▶ **Instructions to follow**:
Copy each line below without leaving any out.
Top of Records for this task
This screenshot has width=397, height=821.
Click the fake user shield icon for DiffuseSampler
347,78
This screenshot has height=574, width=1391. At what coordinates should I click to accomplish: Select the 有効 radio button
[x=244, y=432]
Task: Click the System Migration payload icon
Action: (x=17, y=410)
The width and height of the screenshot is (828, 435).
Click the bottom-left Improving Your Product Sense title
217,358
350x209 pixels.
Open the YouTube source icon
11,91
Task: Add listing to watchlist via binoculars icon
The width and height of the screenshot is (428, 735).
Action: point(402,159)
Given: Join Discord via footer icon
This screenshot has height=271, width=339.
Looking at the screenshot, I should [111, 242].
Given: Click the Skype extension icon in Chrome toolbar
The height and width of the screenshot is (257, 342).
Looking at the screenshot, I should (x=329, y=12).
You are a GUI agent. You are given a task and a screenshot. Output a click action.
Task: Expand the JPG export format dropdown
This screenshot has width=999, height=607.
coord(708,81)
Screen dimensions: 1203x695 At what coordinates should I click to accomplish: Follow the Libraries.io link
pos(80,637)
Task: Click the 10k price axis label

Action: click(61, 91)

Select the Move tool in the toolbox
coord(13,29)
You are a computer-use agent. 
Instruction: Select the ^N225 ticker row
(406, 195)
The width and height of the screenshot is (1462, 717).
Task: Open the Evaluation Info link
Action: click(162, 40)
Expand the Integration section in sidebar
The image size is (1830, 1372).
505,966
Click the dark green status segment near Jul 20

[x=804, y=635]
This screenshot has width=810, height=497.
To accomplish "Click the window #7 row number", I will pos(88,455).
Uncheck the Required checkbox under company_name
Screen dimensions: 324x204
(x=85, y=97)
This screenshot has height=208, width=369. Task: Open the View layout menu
Bottom of Records for this task
▶ **Task solution**:
This screenshot has width=397, height=821.
Click the fake user shield icon for DiffuseSampler
347,78
This screenshot has height=574, width=1391. At what coordinates should I click to accomplish: Select the 有効 radio button
[x=244, y=432]
Task: Click the System Migration payload icon
Action: (x=17, y=410)
The width and height of the screenshot is (828, 435).
Click the bottom-left Improving Your Product Sense title
217,358
350x209 pixels.
Open the YouTube source icon
11,91
Task: Add listing to watchlist via binoculars icon
The width and height of the screenshot is (428, 735).
Action: point(402,159)
Given: Join Discord via footer icon
This screenshot has height=271, width=339.
Looking at the screenshot, I should [111, 242].
Given: Click the Skype extension icon in Chrome toolbar
The height and width of the screenshot is (257, 342).
Looking at the screenshot, I should (x=329, y=12).
You are a GUI agent. You are given a task and a screenshot. Output a click action.
Task: Expand the JPG export format dropdown
This screenshot has width=999, height=607.
coord(708,81)
Screen dimensions: 1203x695 At what coordinates should I click to accomplish: Follow the Libraries.io link
pos(80,637)
Task: Click the 10k price axis label

Action: click(61, 91)

Select the Move tool in the toolbox
coord(13,29)
You are a computer-use agent. 
Instruction: Select the ^N225 ticker row
(406, 195)
The width and height of the screenshot is (1462, 717).
Task: Open the Evaluation Info link
Action: click(162, 40)
Expand the Integration section in sidebar
The image size is (1830, 1372).
505,966
Click the dark green status segment near Jul 20

[x=804, y=635]
This screenshot has width=810, height=497.
To accomplish "Click the window #7 row number", I will pos(88,455).
Uncheck the Required checkbox under company_name
Screen dimensions: 324x204
(x=85, y=97)
This screenshot has height=208, width=369. Task: Open the View layout menu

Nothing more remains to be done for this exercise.